Caerleon was not what I expected at all.
The day actually got off to a lousy start. I had a great deal of trouble sleeping, and ended up being awake until the wee hours of the morning. This meant I slept past the tour I had planned on taking, but decided to just go out to Caerleon instead. I knew it was Roman ruins, and I heard there was an amphitheatre. I'm not as much a fan of Roman ruins as some people I know, but I was fairly certain I would regret not seeing them.
They were... not as impressive as I could have hoped. But then, they are from something like 2000 years ago, so I really should be impressed with what's survived. (As a note, I have no really good photos of what I saw there - my camera batteries ran out and it took me most of the time I spent there to get around to buying new ones. Strangely, they didn't sell batteries at any of the shops I ducked into, only the post office.)
The first Museum type place I went to were the Roman Baths. That, I will admit, was an amazing thing to me, as someone who is fascinated both by history and the ways we find out about history. They had excavated a lot of the place because of an attempt at building something on the site, and the excavations found a lot of interesting stuff. I won't bore you with all the details, but I will say I'm interested in how much we learn just by what people lose. Rings and bath items and toys and milk teeth, all found in the drains.
After that, I went to the amphitheatre, or what remains of it.
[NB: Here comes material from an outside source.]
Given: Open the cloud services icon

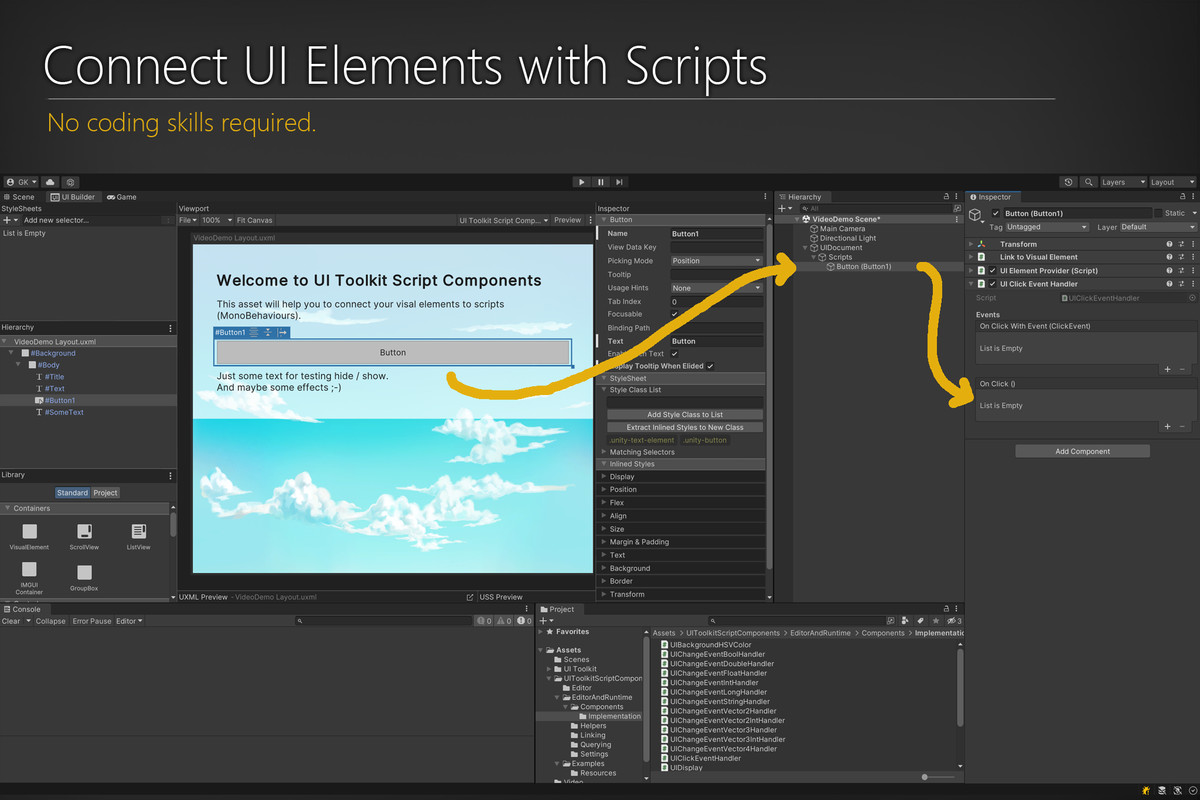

There really isn't a lot there - just a really sunken place in the middle with some remains of the stands around it. But, it had this great feeling. Probably having several groups of students sitting in the area where the stands would have been helped, so I had to go in the middle and stage a mock-gladitor battle. Because I am nothing if not strange that way.
I did a run through the little museum, but it was terribly underwhelming. I get frustrated with that sort of thing - I think museums should work hard to capture your imagination and create a sense of what you're seeing. A few stone fragments with "excavated at X" doesn't really do it.
But, it was an interesting day that ended with a visit to a small courtyard that was full of fascinating art work. Most of it was carved from wood, with detail and skill that had me in awe. I spent almost an hour just walking around the place, taking photos and wishing I had a big enough suitcase to bring something home in. The pieces are amazing, and capture a great deal of the Welsh culture and history. There are wooden carvings of Roman soldiers, of maidens waiting for their lost loves, of dragons of various sizes, and even a bull head, advising that kissing him will bring you either Love or Fortune.
I ended the day by returning to Cardiff, and getting ready to get back on the plane. Sometimes it's hard to believe I was even there, being that I only stayed for one night. But then I can close my eyes and still see those lovely ruins, can remember the ocean and the green and the train, and I smile.